Introduction
An array is a data structure that can hold a fixed-size sequential collection of the same type of elements. An array is often regarded as a collection of the same type of variables.
The array comes under one of the essential topics for programming interviews, so an individual must have a thorough understanding of this subject.
A sub-array is an array with a length less than or equal to the size of the given array, whose elements are all elements of the given array. A subarray is a contiguous section of an array.
Let us understand the problem statement of K maximum sums of overlapping contiguous sub-arrays
Also Read About, Array Implementation of Queue and Rabin Karp Algorithm
Problem Statement
We will have an array of integers of size N in the problem "K maximum sums of overlapping contiguous sub-arrays." We will have to find the maximum sum of k-subarrays such that their sum is maximum. These k-subarrays with the k-maximum sum could overlap. Hence, we must find k-subarrays whose sum is greater than the sum of all other subarrays.
You need to output an array containing the k maximum sum of sub-arrays in non-increasing order.
Before we deep dive into the solution to this problem, we should look at an example to understand the problem of k maximum sum of overlapping contiguous subarrays better.
Example
Input:
arr = {10,-20,20,30,-1,-2}, k = 2
Output:
arr[] = {50,49}
Explanation: The subarray {20, 30} with sum = 50 has the maximum value. After that, if we move in either direction, the sum will decrease. So, moving in the left direction, we can get a sum of 40, as 20 and -20 cancel out each other. moving in the right direction, our sum will be {20+30+(-1)} = 49. So, this is the best answer
Input:
arr = {-1,-5,-17,-20}, k = 2
Output:
arr[] = {-1,-5}
Explanation: The sum of any of the two numbers will make the sum lesser. So, choosing a single number will be a better solution.

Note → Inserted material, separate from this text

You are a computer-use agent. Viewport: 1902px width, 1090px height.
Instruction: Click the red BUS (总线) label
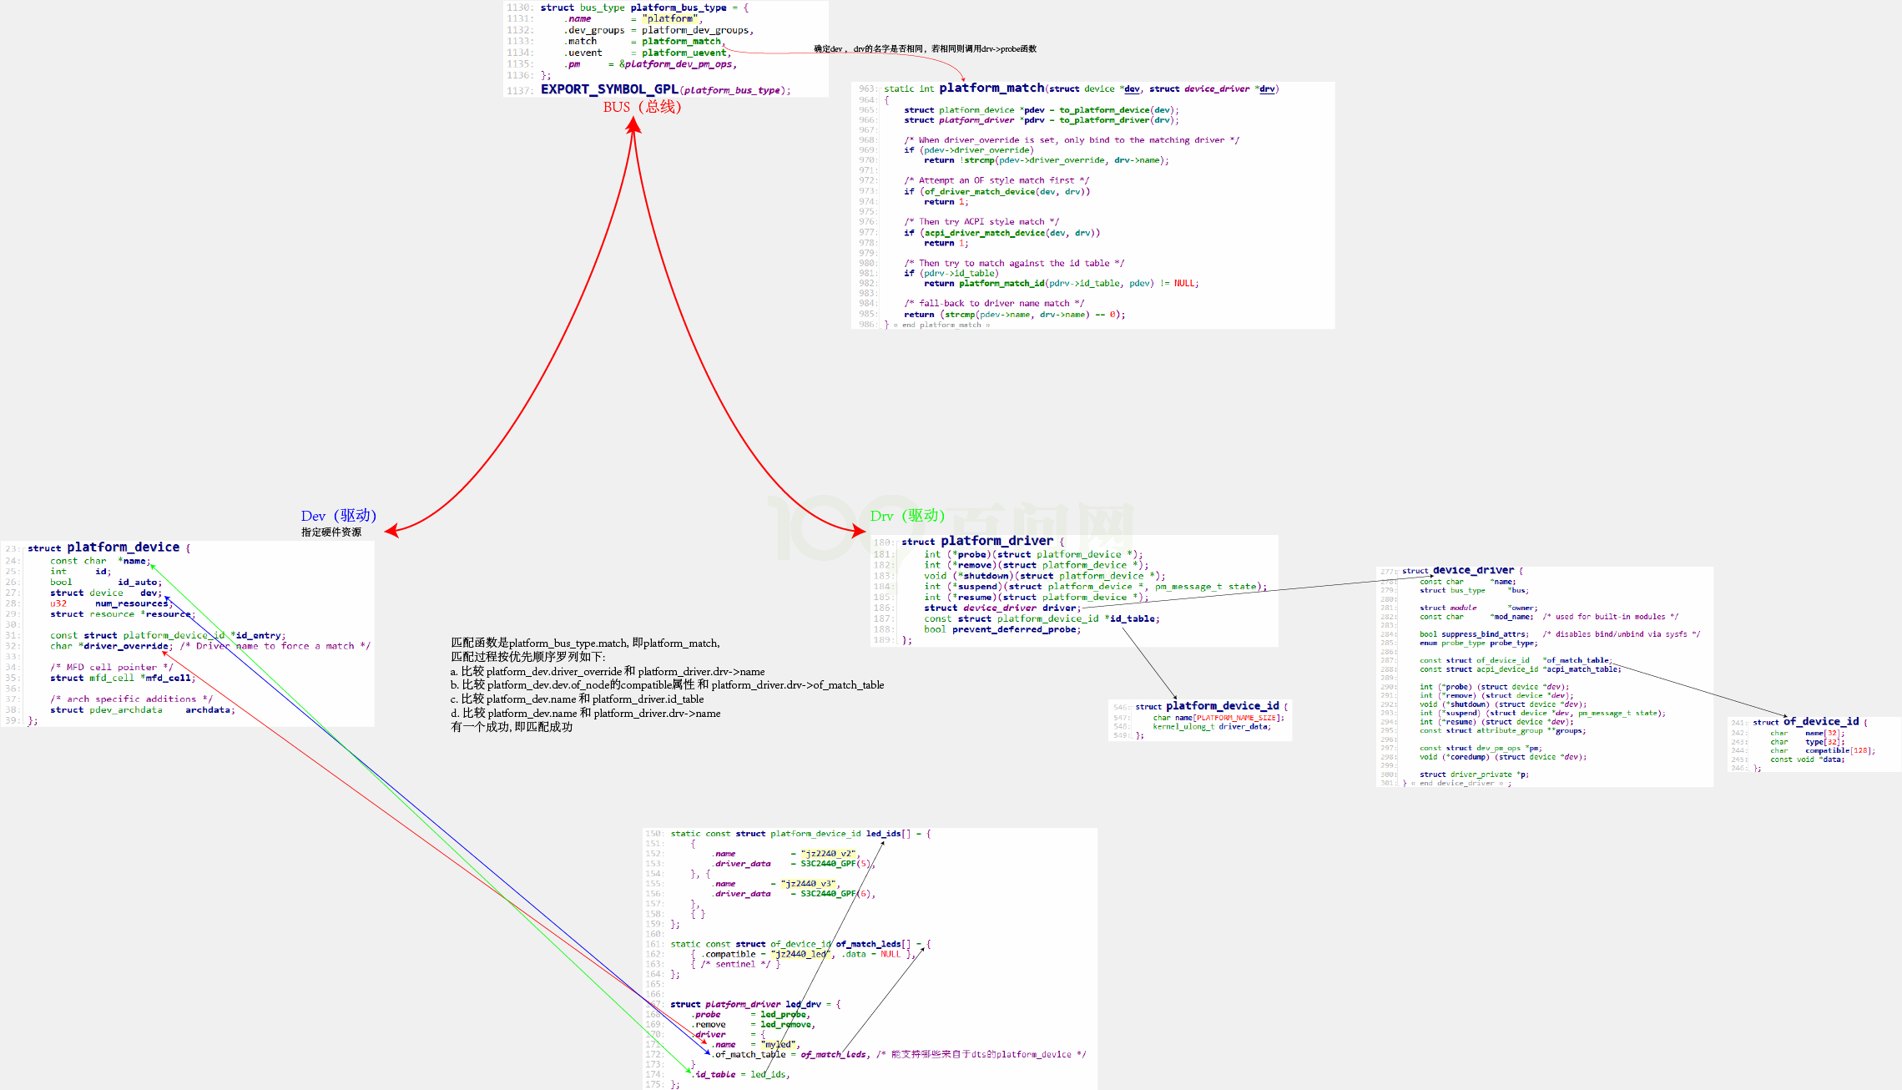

Thus, we will choose single numbers -1 and -5.
Brute Force Approach
The brute approach to this problem is to find the sum of each and every subarray and then pick the k largest sums from them.
Algorithm
- Initialize a sumsArray and store the sum of every array in it.
- Sort the array in non-increasing order.
- Pick the first K elements from the array.
Implementation in C++
#include <bits/stdc++.h>
using namespace std;
// Recursive function to find the sum of all possible subarrays for the given array
vector<int> sumOfSubArrays;
vector<int> subArraysSum(vector<int> arr, int start, int end)
{
int currentSum = 0;
// Stop if we have reached the end of the array
if (end == arr.size())
return sumOfSubArrays;
// Increment the end point and start from 0
else if (start > end)
{
sumOfSubArrays = subArraysSum(arr, 0, end + 1);
}
// Print the subarray and increment the starting point
else
{
for (int i = start; i < end; i++)
{
currentSum += arr[i];
}
currentSum += arr[end];
sumOfSubArrays.push_back(currentSum);
sumOfSubArrays = subArraysSum(arr, start + 1, end);
}
return sumOfSubArrays;
}
int main()
{
int n;
cin >> n;
vector<int> arr(n);
for (int i = 0; i < n; i++)
{
cin >> arr[i];
}
int k;
cin >> k;
vector<int> sumOfSubArrays = subArraysSum(arr, 0, 0);
sort(sumOfSubArrays.begin(), sumOfSubArrays.end(), greater<int>());
for (int i = 0; i < k; i++)
{
cout << sumOfSubArrays[i] << " ";
}
cout << endl;
return 0;
}
Input
The given array : {10,-20,20,30,-1,-2}, k=2
Output
arr[] ={50, 49}
Complexity Analysis
Time Complexity: O(N*N)
Generating all the subarrays requires O(N*N) time complexity and sorting requires O(NlogN) complexity. Hence total complexity is O(N*N) + O(NlogN) ~ O(N*N).
Space Complexity: O(N)
We are storing the sum of all subArrays in an Array. Thus space complexity of this solution is linear.